EXERCISE
Go through the data line by line. Copy each one holding the string "Single".

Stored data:
--- START ---

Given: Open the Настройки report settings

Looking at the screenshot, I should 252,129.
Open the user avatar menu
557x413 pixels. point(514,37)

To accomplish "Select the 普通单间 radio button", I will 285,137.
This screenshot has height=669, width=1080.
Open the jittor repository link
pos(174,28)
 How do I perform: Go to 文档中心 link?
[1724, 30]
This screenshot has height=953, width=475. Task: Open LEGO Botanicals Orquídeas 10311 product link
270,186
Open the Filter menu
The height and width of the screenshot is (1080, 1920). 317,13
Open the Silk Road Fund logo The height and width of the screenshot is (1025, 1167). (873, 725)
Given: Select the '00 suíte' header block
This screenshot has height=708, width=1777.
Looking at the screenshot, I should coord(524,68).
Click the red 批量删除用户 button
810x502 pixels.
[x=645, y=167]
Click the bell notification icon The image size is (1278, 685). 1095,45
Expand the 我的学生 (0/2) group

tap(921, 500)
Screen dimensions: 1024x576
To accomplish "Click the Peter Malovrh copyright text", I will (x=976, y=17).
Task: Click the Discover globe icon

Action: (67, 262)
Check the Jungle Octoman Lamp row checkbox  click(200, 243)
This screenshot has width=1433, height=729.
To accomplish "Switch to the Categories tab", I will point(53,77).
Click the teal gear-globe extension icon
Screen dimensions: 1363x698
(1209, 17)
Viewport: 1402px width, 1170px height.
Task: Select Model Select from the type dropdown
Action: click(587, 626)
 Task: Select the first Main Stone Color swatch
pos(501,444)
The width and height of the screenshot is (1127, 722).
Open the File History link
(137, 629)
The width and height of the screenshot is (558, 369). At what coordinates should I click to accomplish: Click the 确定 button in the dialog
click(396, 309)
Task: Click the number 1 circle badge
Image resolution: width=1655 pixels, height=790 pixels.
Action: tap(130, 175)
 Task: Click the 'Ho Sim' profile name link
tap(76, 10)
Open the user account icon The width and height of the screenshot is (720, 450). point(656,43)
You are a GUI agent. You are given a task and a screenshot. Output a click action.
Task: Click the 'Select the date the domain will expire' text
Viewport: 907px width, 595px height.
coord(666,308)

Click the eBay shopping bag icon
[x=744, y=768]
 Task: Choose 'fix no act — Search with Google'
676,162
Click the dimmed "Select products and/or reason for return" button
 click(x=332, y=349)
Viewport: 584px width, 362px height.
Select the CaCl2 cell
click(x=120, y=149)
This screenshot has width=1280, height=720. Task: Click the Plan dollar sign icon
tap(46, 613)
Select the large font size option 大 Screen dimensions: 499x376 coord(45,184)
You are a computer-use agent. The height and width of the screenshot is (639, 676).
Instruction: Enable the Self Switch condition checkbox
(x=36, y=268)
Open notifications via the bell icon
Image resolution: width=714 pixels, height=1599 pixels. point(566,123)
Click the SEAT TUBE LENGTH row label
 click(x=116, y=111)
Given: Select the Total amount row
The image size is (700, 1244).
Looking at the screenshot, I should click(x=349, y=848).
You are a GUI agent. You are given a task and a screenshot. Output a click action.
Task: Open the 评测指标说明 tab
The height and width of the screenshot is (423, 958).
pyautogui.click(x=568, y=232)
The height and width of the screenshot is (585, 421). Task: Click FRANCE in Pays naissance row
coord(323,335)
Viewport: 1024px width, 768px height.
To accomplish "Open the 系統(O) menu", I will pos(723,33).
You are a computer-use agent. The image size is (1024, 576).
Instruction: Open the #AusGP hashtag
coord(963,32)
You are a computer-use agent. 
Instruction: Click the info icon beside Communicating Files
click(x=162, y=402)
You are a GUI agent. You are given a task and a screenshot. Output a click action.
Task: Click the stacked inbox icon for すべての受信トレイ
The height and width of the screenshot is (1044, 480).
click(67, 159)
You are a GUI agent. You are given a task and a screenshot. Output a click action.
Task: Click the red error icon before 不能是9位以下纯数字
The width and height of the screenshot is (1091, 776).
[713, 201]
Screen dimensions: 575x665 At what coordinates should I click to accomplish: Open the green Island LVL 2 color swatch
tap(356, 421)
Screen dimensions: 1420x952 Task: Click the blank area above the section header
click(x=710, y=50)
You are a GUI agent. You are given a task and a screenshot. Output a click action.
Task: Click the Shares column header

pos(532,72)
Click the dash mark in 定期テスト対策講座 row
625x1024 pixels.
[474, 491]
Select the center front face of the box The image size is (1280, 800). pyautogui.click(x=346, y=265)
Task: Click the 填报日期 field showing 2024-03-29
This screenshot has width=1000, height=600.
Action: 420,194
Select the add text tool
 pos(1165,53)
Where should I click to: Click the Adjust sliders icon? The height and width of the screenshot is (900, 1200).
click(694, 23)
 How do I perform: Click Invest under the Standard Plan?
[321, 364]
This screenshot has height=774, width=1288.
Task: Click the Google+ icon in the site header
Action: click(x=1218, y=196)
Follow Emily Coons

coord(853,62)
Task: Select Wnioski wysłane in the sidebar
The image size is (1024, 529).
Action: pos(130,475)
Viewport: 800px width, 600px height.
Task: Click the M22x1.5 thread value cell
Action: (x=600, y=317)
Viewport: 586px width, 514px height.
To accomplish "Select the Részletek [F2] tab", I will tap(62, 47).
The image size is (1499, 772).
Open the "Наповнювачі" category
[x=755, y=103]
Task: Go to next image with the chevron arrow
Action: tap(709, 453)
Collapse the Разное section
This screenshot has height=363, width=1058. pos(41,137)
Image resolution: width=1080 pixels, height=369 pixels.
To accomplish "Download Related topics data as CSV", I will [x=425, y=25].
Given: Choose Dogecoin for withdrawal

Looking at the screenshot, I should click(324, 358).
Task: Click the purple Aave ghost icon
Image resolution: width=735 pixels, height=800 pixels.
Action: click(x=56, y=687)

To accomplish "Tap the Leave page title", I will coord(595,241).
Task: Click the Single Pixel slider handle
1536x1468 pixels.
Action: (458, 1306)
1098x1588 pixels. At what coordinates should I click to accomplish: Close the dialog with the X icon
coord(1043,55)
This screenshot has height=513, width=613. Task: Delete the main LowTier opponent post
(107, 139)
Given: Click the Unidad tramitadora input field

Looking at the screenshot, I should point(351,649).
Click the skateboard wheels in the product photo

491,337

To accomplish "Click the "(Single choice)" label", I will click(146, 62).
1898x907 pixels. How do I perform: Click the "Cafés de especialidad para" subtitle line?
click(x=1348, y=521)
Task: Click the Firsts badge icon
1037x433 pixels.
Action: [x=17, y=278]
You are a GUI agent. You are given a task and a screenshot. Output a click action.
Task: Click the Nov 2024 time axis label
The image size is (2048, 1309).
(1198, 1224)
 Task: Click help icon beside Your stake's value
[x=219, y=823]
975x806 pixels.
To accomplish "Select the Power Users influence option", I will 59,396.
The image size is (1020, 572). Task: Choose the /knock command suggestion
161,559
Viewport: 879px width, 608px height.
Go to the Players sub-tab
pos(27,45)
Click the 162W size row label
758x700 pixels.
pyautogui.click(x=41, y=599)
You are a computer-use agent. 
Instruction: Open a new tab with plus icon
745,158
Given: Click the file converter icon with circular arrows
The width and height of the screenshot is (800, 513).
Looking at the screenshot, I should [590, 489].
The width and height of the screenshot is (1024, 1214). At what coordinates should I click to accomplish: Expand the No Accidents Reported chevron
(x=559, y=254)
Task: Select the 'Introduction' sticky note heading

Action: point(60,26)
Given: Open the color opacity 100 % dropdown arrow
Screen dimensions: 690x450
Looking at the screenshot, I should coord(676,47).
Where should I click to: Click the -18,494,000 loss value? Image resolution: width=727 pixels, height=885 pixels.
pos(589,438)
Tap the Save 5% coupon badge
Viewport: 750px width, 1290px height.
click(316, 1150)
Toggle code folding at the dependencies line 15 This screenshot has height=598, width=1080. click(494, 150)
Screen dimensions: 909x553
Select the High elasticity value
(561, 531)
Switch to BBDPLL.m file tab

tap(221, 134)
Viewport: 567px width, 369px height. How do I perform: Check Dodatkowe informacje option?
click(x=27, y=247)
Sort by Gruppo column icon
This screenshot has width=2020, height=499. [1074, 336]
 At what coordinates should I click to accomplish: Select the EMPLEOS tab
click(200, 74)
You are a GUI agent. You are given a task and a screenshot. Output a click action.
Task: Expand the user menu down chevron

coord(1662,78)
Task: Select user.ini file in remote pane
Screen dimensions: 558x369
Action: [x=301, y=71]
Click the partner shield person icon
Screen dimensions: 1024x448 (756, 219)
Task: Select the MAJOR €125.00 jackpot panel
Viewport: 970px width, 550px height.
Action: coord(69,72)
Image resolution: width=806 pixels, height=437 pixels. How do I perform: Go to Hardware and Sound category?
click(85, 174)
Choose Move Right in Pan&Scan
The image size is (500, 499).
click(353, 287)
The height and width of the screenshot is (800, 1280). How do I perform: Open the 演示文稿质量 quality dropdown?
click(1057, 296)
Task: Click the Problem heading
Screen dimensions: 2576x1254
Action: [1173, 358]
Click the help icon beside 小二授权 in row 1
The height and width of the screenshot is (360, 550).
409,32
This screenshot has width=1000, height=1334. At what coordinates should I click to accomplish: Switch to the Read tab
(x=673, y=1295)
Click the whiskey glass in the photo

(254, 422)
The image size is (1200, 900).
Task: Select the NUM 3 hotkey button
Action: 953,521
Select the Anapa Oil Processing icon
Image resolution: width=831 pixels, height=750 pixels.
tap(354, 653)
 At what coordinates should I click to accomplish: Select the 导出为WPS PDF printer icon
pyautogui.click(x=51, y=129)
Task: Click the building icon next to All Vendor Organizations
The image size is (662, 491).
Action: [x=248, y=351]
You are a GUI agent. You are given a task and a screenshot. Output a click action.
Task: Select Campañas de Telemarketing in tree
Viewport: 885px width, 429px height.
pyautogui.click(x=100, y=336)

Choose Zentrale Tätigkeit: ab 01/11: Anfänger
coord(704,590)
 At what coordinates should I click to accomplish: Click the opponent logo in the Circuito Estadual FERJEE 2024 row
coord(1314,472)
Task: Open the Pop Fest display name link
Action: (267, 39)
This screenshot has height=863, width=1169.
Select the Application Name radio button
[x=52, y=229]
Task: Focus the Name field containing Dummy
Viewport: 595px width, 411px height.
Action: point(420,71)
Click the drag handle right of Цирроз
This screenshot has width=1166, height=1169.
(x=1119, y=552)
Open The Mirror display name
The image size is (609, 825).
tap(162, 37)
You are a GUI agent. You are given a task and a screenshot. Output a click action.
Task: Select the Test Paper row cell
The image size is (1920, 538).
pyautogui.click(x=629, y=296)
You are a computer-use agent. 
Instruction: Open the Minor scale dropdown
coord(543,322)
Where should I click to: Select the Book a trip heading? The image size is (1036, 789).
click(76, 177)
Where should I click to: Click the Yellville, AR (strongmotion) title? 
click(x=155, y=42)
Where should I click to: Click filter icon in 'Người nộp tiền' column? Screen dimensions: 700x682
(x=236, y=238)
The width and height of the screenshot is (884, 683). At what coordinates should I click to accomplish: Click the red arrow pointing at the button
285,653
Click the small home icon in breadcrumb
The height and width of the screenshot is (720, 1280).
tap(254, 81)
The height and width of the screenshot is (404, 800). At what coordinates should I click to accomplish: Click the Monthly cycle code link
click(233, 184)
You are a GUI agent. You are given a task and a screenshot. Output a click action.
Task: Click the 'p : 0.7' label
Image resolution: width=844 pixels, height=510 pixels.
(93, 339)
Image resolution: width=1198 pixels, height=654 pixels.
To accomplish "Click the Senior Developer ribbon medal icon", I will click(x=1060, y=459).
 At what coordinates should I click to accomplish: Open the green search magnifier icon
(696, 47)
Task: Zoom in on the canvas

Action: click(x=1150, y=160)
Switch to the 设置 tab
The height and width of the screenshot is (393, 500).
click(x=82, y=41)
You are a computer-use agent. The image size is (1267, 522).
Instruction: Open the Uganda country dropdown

--- END ---

EXERCISE SOLUTION
Task: Click the Single Pixel slider handle
To accomplish "Click the "(Single choice)" label", I will click(146, 62).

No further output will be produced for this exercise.